/GNNImplicitSolvent

Implicit Solvent Approach Based on Generalised Born and Transferable Graph Neural Networks for Molecular Dynamics Simulations

Primary LanguageJupyter NotebookMIT No AttributionMIT-0

GNNImplicitSolvent

Publications

[2] Chem. Sci., 2024, DOI: https://doi.org/10.1039/D4SC02432J

[1] J. Chem. Phys. 158, 204101 (2023), DOI: https://doi.org/10.1063/5.0147027

Abstract

[2] The dynamical behavior of small molecules in their environment can be studied with classical molecular dynamics (MD) simulations to gain deeper insight on an atomic level and thus complement and rationalize the interpretation of experimental findings. Such approaches are of great value in various areas of research, e.g., in the development of new therapeutics. The accurate description of solvation effects in such simulations is thereby key and has in consequence been an active field of research since the introduction of MD. So far, the most accurate approaches involve computationally expensive explicit solvent simulations, while widely applied models using an implicit solvent description suffer from reduced accuracy. Recently, machine learning (ML) approaches that provide a probabilistic representation of solvation effects have been proposed as potential alternatives. However, the associated computational costs and minimal or lack of transferability render them unusable in practice. Here, we report the first example of a transferable ML-based implicit solvent model trained on a diverse set of 3 000 000 molecular structures that can be applied to organic small molecules for simulations in water. Extensive testing against reference calculations demonstrated that the model delivers on par accuracy with explicit solvent simulations while providing an up to 18-fold increase in sampling rate.

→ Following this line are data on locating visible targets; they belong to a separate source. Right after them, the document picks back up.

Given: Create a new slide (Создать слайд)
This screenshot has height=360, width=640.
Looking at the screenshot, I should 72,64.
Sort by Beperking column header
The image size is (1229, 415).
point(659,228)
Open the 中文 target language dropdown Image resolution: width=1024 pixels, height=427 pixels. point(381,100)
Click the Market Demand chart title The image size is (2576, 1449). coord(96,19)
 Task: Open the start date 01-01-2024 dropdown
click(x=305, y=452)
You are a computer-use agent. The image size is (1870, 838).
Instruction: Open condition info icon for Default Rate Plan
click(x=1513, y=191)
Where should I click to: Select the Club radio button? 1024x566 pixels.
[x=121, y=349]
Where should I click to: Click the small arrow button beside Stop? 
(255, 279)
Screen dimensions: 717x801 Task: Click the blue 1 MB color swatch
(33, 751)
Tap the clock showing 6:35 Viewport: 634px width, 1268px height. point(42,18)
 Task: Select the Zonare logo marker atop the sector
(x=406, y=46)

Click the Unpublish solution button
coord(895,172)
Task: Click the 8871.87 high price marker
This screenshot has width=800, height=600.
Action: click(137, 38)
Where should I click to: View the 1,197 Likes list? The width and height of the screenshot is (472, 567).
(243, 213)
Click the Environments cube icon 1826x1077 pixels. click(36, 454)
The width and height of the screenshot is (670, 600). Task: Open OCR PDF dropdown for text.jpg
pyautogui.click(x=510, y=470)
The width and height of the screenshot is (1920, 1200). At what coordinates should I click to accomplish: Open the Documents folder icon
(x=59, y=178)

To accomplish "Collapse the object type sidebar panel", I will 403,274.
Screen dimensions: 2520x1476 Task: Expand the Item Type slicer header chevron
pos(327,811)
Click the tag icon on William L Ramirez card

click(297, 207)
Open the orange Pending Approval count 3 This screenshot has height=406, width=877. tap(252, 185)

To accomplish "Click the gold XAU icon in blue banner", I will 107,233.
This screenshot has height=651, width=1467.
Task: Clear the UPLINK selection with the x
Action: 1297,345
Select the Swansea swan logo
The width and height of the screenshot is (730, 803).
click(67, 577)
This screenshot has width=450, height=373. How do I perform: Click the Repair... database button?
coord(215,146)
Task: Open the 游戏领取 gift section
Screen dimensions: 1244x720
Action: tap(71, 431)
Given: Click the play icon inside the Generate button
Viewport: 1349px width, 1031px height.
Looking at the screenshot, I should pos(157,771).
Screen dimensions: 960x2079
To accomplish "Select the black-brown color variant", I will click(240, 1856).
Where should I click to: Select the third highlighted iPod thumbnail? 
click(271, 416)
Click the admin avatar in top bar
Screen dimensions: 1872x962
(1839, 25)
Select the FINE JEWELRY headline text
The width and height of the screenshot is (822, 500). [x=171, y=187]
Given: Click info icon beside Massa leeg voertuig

[1] Molecular dynamics (MD) simulations enable the study of the motion of small and large (bio)molecules and the estimation of their conformational ensembles. The description of the environment (solvent) has thereby a large impact. Implicit solvent representations are efficient but in many cases not accurate enough (especially for polar solvents such as water). More accurate but also computationally more expensive is the explicit treatment of the solvent molecules. Recently, machine learning (ML) has been proposed to bridge the gap and simulate in an implicit manner explicit solvation effects. However, the current approaches rely on prior knowledge of the entire conformational space, limiting their application in practice. Here, we introduce a graph neural network (GNN) based implicit solvent that is capable of describing explicit solvent effects for peptides with different composition than contained in the training set.

Data

[2] Data is available at doi: 10.3929/ethz-b-000667722

[1] Data is available at doi: 10.3929/ethz-b-000599309

Installation

For the exact environment composition used in publication [2] the environment.yml is provided. It can be installed with conda or mamba.

mamba env create -n GNNimplicit -f environment.yml

In case this fails (e.g., if a different operating system is used) or other packages are required the authors recommend to install pytorch and pytorch geometric first following the installation recomondations of pytorch and pytorch geometric. In addition the libraries torch-cluster, torch-sparse, and torch-scatter should be installed (pip is recommended).

Additional packagaes listed in the environment.yml can be installed using conda or mamba.

USAGE

Simulations

To run an implicit solvent simulation using the GNN as a solvent the Multi_simulator class can be used. An example is shown in file run_gnn_simulation.py. The necessary input is only the molecules SMILES (-s), the desired simulation time in ns (-ns), the number of parallel simulations (-nr), the random seed of the run (-r), and the path to the trained GNN (-m):

python run_gnn_simulation.py -s CCCO -ns 0.1 -nr 20 -r 1234 -m ../MachineLearning/trained_models/GNN.model

One pretrained GNN is provided in this repository GNN.model.

To run simulations using explicit solvent or GBNeck2 simulations as performed in publication [2] the run_simulation_for_small_molecules.py script can be used following the instructions as described in the file.

python run_simulation_for_small_molecules.py --help

Force Extraction

The complete dataset used in study [2] can be downloaded from the ETH Research Collection. In order to extract forces for new compounds or conformations the run_data_generation.py script can be used. By default the script stores all results in an hdf5 file. For easy access of a small number of results the user can also run the script with the --return_numpy_files flag, which will print the location of the stored positions and forces as numpy arrays.

Machine Learning

The training and test set used in this study [2] can be downloaded from the ETH Research Collection. A new model can be trained using the train_model.py and tested using the test_model.py scripts. To train a model with the same architecture as used in this study one could use the following command:

python train_model.py -b 32 -p 0.95 -f 0.1 -r 161311 -ra 0.6 -l 0.0005 -fpt datasets/train_set.pt -e 30 -m 64 -c 1.0

Analysis

Two examples for the analysis of the provided model and data are provided. For analysing the performance of a trained GNN the ForcePrediction.ipynb notebook can be used. For analysing trajectories the AnalysisExample.ipynb can be used.